═══ Records shown ═══
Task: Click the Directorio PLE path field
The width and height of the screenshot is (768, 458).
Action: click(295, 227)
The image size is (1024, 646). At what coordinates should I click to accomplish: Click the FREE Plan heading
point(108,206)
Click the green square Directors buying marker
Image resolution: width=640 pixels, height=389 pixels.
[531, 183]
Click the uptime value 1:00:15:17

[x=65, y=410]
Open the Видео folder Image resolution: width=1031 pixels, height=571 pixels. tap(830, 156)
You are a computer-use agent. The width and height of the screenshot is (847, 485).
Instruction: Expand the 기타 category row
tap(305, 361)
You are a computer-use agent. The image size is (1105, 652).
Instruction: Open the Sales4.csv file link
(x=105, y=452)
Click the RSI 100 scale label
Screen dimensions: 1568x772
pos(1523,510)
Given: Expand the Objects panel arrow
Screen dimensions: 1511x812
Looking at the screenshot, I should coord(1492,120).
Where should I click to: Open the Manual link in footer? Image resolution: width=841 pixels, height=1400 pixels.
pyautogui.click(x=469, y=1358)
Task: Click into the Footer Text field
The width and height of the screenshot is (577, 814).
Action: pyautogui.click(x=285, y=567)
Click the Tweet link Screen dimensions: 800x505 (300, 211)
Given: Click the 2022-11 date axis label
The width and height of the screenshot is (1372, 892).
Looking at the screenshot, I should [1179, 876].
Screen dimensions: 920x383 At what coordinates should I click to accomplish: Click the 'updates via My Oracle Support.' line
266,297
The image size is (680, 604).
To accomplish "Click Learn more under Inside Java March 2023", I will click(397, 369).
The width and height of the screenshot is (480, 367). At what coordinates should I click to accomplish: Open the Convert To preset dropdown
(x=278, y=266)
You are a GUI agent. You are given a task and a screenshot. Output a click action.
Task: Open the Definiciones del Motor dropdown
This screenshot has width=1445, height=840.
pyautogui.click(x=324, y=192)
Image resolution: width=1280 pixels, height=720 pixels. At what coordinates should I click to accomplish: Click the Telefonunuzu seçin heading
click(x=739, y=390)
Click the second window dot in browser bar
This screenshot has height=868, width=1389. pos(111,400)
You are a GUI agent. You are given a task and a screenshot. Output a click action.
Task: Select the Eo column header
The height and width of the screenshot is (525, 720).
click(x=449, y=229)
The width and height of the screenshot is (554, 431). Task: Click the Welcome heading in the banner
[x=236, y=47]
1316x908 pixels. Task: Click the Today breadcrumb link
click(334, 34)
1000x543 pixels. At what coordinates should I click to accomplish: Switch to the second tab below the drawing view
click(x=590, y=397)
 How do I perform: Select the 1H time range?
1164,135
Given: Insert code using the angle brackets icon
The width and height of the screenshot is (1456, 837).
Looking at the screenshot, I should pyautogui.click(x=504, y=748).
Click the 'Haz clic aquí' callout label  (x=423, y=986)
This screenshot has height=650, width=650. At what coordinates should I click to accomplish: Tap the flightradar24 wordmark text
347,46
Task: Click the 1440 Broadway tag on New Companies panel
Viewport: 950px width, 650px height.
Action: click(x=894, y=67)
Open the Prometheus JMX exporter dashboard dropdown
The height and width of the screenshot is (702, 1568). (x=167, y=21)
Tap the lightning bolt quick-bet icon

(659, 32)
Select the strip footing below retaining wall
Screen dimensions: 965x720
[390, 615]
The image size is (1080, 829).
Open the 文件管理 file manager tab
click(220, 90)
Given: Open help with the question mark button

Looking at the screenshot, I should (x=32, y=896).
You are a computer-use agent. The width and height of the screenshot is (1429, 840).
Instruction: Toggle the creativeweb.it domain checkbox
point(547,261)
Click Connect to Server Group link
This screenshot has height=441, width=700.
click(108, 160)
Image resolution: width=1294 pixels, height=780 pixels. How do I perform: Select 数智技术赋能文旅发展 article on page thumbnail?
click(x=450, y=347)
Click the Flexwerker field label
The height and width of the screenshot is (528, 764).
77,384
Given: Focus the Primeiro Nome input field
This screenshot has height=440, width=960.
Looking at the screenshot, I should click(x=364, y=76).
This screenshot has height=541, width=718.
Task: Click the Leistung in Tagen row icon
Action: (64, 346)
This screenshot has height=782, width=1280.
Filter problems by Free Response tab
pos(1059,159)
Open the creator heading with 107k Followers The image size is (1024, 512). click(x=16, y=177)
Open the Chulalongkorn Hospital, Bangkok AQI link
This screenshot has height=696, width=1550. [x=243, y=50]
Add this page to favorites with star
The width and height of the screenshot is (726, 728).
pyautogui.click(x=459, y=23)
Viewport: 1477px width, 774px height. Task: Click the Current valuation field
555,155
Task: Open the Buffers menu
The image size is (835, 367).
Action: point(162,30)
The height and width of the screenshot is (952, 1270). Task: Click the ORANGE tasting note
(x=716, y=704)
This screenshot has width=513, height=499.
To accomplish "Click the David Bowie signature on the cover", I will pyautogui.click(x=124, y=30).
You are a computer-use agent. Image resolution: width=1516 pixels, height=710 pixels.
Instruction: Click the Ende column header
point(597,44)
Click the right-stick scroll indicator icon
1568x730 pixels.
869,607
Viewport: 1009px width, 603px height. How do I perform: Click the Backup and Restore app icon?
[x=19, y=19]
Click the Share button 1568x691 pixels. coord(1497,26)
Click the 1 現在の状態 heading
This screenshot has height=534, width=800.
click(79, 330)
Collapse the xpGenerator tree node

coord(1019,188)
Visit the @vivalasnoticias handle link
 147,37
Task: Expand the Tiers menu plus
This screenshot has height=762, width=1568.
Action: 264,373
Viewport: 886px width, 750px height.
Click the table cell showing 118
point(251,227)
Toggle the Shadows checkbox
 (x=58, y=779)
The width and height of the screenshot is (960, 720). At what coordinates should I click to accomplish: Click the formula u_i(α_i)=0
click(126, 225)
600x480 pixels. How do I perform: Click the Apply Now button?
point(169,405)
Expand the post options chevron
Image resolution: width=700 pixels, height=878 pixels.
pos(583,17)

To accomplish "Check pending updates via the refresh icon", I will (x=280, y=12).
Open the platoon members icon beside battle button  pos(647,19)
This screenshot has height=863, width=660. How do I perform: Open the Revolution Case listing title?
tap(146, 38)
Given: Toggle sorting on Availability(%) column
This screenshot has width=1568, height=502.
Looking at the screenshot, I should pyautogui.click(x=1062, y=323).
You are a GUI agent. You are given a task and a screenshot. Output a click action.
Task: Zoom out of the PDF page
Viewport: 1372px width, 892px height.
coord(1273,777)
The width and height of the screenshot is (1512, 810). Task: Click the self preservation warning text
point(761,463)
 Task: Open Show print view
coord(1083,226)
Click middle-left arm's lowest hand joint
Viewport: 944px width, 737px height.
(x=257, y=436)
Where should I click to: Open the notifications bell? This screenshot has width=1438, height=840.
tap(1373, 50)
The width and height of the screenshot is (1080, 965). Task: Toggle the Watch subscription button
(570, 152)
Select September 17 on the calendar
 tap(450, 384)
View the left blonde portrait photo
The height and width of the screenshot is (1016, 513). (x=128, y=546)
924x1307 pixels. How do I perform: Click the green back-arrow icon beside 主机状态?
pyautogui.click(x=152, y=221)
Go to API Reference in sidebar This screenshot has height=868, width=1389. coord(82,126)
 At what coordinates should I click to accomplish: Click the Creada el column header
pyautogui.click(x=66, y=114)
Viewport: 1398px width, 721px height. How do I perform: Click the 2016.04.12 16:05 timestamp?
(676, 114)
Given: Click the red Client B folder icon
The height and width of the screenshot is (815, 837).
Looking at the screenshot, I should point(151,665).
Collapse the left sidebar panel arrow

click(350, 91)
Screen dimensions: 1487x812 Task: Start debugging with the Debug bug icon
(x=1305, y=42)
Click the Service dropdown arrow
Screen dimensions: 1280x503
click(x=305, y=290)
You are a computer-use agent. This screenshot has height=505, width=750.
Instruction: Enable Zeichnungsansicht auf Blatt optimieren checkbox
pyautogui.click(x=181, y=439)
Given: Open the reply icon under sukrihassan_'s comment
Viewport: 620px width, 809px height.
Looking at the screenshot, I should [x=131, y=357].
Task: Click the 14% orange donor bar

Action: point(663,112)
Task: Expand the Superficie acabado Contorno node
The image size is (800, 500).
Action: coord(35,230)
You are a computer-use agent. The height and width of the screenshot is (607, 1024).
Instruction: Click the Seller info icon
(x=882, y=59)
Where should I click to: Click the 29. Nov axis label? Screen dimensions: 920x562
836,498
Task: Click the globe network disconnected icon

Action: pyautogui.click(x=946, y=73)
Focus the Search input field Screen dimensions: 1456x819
═══
What you have to do
Which lines of the records above contain the string "Instruction"? Copy each such line in full.

Exercise response
Instruction: Expand the 기타 category row
Instruction: Open the Sales4.csv file link
Instruction: Toggle the creativeweb.it domain checkbox
Instruction: Click the Ende column header
Instruction: Enable Zeichnungsansicht auf Blatt optimieren checkbox
Instruction: Click the Seller info icon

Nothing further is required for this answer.